Para Kant, na Fundamentação da Metafísica dos Costumes, a liberdade é uma "propriedade da vontade de todo ser racional". Logo, Kant interliga a liberdade à razão. A razão passa a ser fundamento da liberdade. E essa liberdade racional implica o respeito absoluto à vida e à humanidade como um fim em si mesmo. Nesta perspectiva, o filósofo alemão afirma, na Metafísica dos Costumes, que
"é um dever, tanto para consigo mesmo quanto para com os outros, ensejar o intercurso dos homens entre si com as suas perfeições morais (oficium commercii, sociabilitas), não isolar-se (separatistam agere); com efeito, fazer de seus princípios um centro fixo, mas considerar este círculo traçado à sua volta como um círculo tal que faz parte de um outro que, abrangendo tudo, constitui a intenção [Gesinnung] cosmopolita; não para promover como fim o melhor do mundo, mas apenas para cultivar o encontro recíproco, que a isso conduz indiretamente, a amenidade na mesma, a concórdia, o amor e respeito recíprocos (a afabilidade e o decoro, humanitas aesthetica et decorum), associando, assim, a gentileza à virtude; o que é mesmo um dever de virtude."
Se liberdade fosse viver como se apraz em Kant, talvez não fosse possível essa respeitabilidade mútua desejada, sob os ditames da razão. Pois em Kant, os fins podem ser subjetivos (relativos) e objetivos (universais, sempre bons). Também é na Metafísica dos Costumes que Kant diz que "o conceito de liberdade prova a sua realidade através de princípios práticos". Ora, na Fundamentação, Kant diz que "a vontade é a razão prática". Mas vejam: se a vontade não se rege plenamente pela razão (como acontece plenamente com as pessoas!), a ação prática não pode ser tomada como livre, no sentido em que Kant utiliza sistematicamente as palavras Freiheit/Libertas. Neste sentido, um dos Imperativos Categóricos dita que “age sempre de tal modo que a máxima da tua vontade possa ao mesmo tempo valer como princípio de uma legislação universal”. Como atesta Antonio Cicero: "em primeiro lugar, penso que Kant, de fato, pensa que o homem deve se consciente de que possui autonomia moral; porém, em segundo, penso que, segundo ele, essa autonomia deve ter por princípio escolher sempre de tal modo que a mesma volição abarque as máximas da nossa eleição como lei universal. Esse é o imperativo moral. O que escolho deve ser aquilo que deve ser escolhido por qualquer um que se encontre na minha posição. Esse é o imperativo."

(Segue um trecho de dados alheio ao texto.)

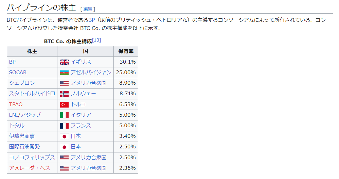Screen dimensions: 339x179
Task: Open the アゼルバイジャン country link
Action: pyautogui.click(x=91, y=72)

Vamos adiante: liberdade em Kant também tem dois outros significados e duas qualidades relacionadas: "liberdade de" (a independência de qualquer forma de dependência) = espontaneidade como oposta à receptividade. E "liberdade para" (liberdade como o poder para legislar si mesmo) = autonomia como oposta à heteronomia). Ou seja: Kant insiste numa liberdade inteligível baseada na autonomia da vontade. Assim, a liberdade (como espontaneidade) é absoluta em dar a si leis da síntese, mas é intrinsecamente qualificada pela receptividade.